High-performance knowledge based reasoning systems

Work on SHRUTI has lead to several key insights about the characteristics of reasoning. These insights have enabled us to develop techniques and algorithms that drastically reduce the computational and communication cost of inference. We have used these techniques to design scalable, high-speed inference engines running on a parallel as well as on off-the-shelf workstations.

Earlier we implemented SHRUTI-CM5, a reasoning system for the highly parallel CM-5 platform. More recently, we modified SHRUTI-CM5 to implement a pilot system for computing threaded derivations on off the shelf desktop computers. The pilot system is implemented in C and runs under both Solaris and Linux.

Performance evaluation

The performance of any reasoning system is highly sensitive to the structural properties of a KB. Moreover, it varies widely from one query to another depending on the properties of the derivation required to answer the query. Thus a system's performance is best specified in terms of mean times required to process a large number of queries with respect to several KBs of varying size and structure. Since we did not have access to very large first-order KBs , we generated several synthetic first-order KBs using KBGen (Mani, 1995), a tool for generating synthetic KBs from a specification of KB size (number of predicates, rules, facts, entities, etc.) and gross structure (number of domains, density of inter and intra-partition connectivity, etc.).

In general, it is assumed that most of the KB predicates can be "partitioned" into domains such that while predicates within a domain are richly interconnected by rules, predicates across domains are interconnected only sparsely. Table 1 displays key parameters characterizing the KBs used in the pilot experiments described below.

Parameter	KB-S1	KB-S2	KB-S3	KB-S4
KB Size	210,875	500,000	1,300,000	2,112,000
# Rules	50,875	150,000	400,000	612,000
# Facts	100,000	225,000	600,000	1,000,000
# Predicates	25,000	75,000	200,000	300,000
# Entities/Concepts	35,000	50,000	100,000	200,000
% Mult-Ant Rules	67	67	67	67
% Mult-Inst Rules	25	25	25	25
# Domains	135	250	410	500
% Inter-domain Rules	2	2	2	2
Type structure depth	8	8	10	10

Table 1: The size and structure of four synthetic KBs used in the experiments performed with the pilot reasoning system. "% Multi-Ant rules" refers to the percentage of rules with multiple antecedents. "% Multi-Inst rules" refers to the percentage of rules in which a predicate occurs in both the antecedent and the consequent. Such rules lead to multiple instantiations of a predicate. "% inter-domain rules" refers to the percentage of rules that connect predicates to other predicates outside their domain.

Performance results

The pilot reasoning system was tested on a Sun Fire V60x 2.8GHz Intel Xeon processor with 3GB of memory running Linux. The pilot system ran on a single processor and did not make use of the dual processor configuration of the Sun Fire V60x. Four hundred to five hundred queries were generated for each of the four KBs and executed to obtain data about response time and memory usage for different depths of inference. Figure 1 displays the average response time of the pilot system to queries (involving at least 3 variables) as a function of the depth of inference (d). The pilot system propagated 100 distinct markers (m=100) and supported up to 25 multiple instantiations per predicate (k=25). These parameter values were found to be sufficient for processing queries up to an inferential depth of 16 (the maximum depth tested).

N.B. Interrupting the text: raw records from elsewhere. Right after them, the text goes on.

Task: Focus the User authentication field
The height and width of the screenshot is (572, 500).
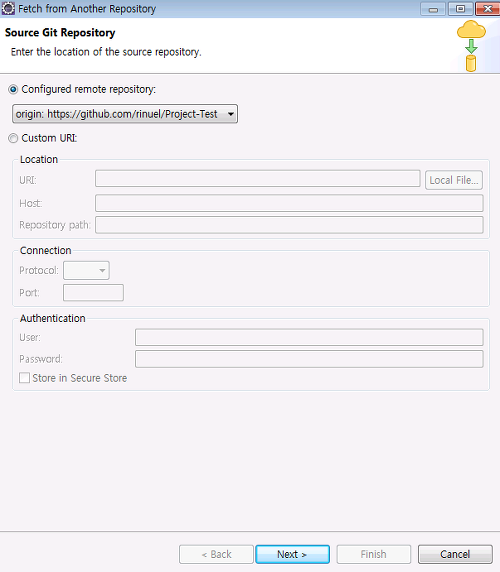Action: click(x=309, y=337)
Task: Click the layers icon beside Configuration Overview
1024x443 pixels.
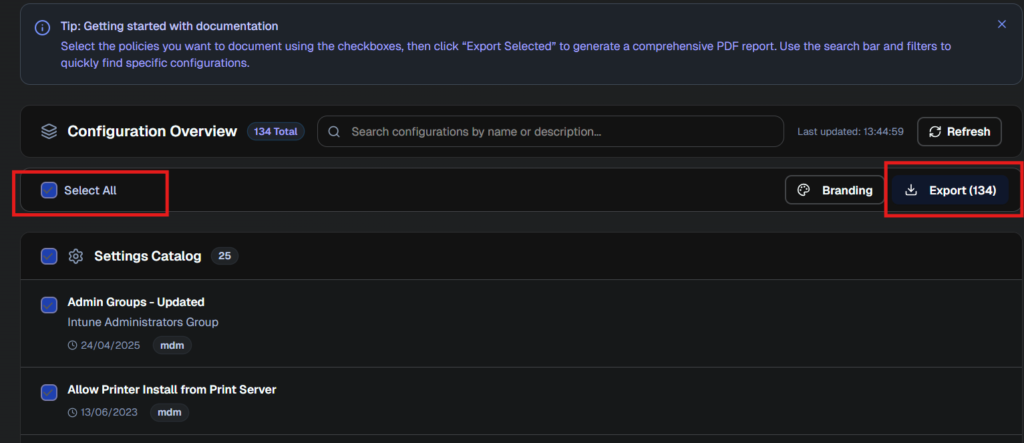Action: (x=48, y=132)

As seen in the graph, the system can draw threaded first-order inferences extremely rapidly with respect to KBs containing more than two million items.

Fig. 1: The average response time of the pilot reasoning system for different depths of inference (d) for four KBs characterized in Table 1. To reduce clutter, standard deviations are not plotted. The standard deviations of response times for KB-S3 are 0.002, 0.014, 0.084, 0.244, and 0.516 seconds, respectively, for depths 2, 4, 6, 8, and 10. The standard deviations of other KBs are analogous.

SHRUTI-CM5

In the past, we leveraged the results of our work on neurally motivated models of reflexive reasoning to implement a high-performance knowledge-based system on the CM-5, a commercial hardware platform. The system, SHRUTI-CM5, was developed by D.R. Mani as part of his doctoral dissertation.

SHRUTI-CM5 has been tested on a number of artificially generated knowledge bases. These knowledge bases were constructed automatically from a specification of their gross structure in terms of parameters such as the number of rules, facts, types and objects; the subdivision of the knowledge base into domains; the ratio of inter- and intra-domain rules; and the depth of the type hierarchy.

Even with knowledge bases containing over 500,000 rules and facts we have been able to obtain responses to a range of queries requiring derivations of depth eight in under a second.

We have also encoded WordNet and obtained response times ranging from a few to a few hundred milliseconds for typical WordNet queries. More importantly, the CM-5 implementation provides significant speedup compared to the serial Wordnet system. In our experiments, we obtained speedups as high as 457 for queries such as ``What are the sub-types (hyponyms) of Birds'' which activated a large number of entities.